§ **Stored data entries**
───

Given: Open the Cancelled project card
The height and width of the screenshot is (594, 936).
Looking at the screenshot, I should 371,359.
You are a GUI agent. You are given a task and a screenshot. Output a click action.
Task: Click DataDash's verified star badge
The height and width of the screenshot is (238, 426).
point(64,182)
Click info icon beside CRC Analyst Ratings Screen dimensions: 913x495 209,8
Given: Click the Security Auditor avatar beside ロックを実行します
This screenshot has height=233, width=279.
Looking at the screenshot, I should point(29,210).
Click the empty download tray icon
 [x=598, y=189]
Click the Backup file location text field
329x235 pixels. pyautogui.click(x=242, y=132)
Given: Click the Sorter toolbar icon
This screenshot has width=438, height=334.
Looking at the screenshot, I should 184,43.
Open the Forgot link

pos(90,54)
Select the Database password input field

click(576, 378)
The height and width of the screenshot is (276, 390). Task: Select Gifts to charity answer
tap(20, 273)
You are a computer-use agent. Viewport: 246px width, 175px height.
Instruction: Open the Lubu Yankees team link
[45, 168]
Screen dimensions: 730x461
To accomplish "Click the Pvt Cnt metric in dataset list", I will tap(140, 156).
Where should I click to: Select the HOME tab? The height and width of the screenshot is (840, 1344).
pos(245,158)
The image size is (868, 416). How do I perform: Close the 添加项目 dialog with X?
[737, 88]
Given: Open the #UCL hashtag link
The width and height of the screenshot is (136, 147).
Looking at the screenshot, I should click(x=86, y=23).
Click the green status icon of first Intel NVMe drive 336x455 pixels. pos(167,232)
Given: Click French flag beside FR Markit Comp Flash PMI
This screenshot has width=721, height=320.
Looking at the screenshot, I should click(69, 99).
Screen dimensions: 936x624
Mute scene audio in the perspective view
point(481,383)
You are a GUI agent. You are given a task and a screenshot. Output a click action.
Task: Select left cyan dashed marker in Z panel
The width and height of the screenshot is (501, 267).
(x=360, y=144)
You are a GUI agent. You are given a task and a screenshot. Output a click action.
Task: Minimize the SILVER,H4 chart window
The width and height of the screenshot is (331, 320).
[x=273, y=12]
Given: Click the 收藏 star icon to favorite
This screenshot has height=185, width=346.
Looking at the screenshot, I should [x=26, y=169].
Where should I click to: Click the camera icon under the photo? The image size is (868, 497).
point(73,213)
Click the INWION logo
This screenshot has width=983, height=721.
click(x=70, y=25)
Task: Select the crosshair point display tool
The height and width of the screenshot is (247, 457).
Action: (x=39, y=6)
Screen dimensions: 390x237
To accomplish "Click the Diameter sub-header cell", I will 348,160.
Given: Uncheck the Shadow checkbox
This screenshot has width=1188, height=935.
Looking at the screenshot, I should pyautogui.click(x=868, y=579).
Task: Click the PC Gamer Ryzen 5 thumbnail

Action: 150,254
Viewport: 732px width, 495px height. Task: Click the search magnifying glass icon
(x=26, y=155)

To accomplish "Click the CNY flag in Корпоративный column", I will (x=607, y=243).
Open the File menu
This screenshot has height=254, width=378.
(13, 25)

───

§ **PROMPT**
In the records above, find each line that holds the word "will"; copy all such lines.

§ **ANSWER TO THIS TASK**
To accomplish "Click the Pvt Cnt metric in dataset list", I will tap(140, 156).
To accomplish "Click the Diameter sub-header cell", I will 348,160.
To accomplish "Click the CNY flag in Корпоративный column", I will (x=607, y=243).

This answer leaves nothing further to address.